Как видно из примеров, при неудачной попытке логина веб-приложение выдает сообщение об ошибке и перенаправляет на новый URL. В первом случае использовался неправильный логин и пароль. Во втором примере правильный логин и неправильный пароль, благодаря подобным перенаправлениям можно определить существующих пользователей.

Перебор URL-ов

Иногда веб-сервер отвечает по-разному на запросы существующих и несуществующих директорий. Например, в некоторых порталах каждый пользователь ассоциируется с определенной директорией. Если пентестер попытается получить доступ к существующей директории, то получит ошибку.

Очень распространенная ошибка от веб-сервера:


403 Forbidden error code

И


404 Not found error code

Пример


http://www.foo.com/account1 - получаем от сервера: 403 Forbidden
http://www.foo.com/account2 - получаем от сервера: 404 file Not Found

В первом случае поьзователь существует, но у пентестера нет доступа к его директории. Во втором случае пользователь «account2» не существует.

-Изучение титула веб-страницы

Пентестер может получить полезную информацию из титула веб-страницы, в котором может содержаться специфичный код ошибки или же сообщение об ошибке.

Например, если пользователь не может пройти аутентификацию, то титул веб-страницы может быть следующим:


Invalid user
Invalid authentication

-Изучение сообщения, полученного при восстановлении пароля

При восстановлении пароля уязвимое веб-приложение в сообщении об ошибке расскрывает информацию о том существующуют ли указанные пользователи.

Наример, сообщения об ошибке может быть следующим:


Неправильное имя пользователя: Вы указали неправильный адрес электронной почты или пользователь не найден
Правильное имя пользователя: Ваш пароль был успешно от правлен на адрес, использованный при регистрации

-Перебор пользователей

Иногда имена пользователей следуют определенным правилам компании или администратора. Например, можно наблюдать имена пользователей в последовательном порядке:


CN000100
CN000101
….

Иногда имена пользователей создаются в последовательном порядке, но с добавлением префиксов:


R1001
R2001

Когда имена пользователей создаются в последовательном порядке — их можно перебрать автоматически с помощью: wget, CURL, Perl, Python.

Также имена пользователей могут создаваться на основе имени и фамилии пользователя. Например, Freddy Mercury — fmercury, Roger Taylor — rtaylor.

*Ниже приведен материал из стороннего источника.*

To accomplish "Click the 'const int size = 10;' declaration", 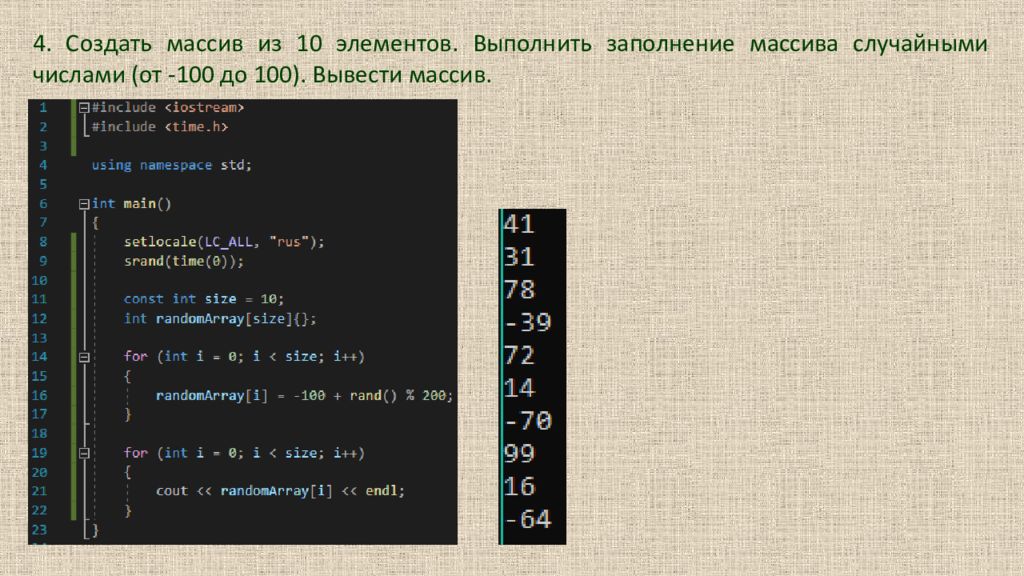I will point(204,299).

Также перебрать имена пользователей может помочь различная собранная информация с помощью LDAP запросов или результатов поиска.

Внимание: определяя пользователей существует риск заблокировать чужие учетные записи, также может быть заблокирован ваш IP адрес фаерволом или IPS.

Тестирование по методу серого ящика
Изучение сообщений об ошибках

Необходимо изучить как веб-приложение реагирует на каждую неудачную попытку аутентификации, в целом действия пентестера схожи с тестированием по методу черного ящика.

Ожидаемый результат:

Веб-приложение должно отвечать одинаково на каждую неудачную попытку аутентификации.

Например:


Credentials submitted are not valid

Инструменты

Справочные материалы

Противодействие атакующему

Убедитесь в том что веб-приложение одинаково реагирует на все неудачные попытки аутентификации: неправильные имя пользователя, неправильны пароль или другие пользовательские данные, используемые при аутентификации.

Убедитесь, что все конфигурационные и тестовые учетные записи удалены.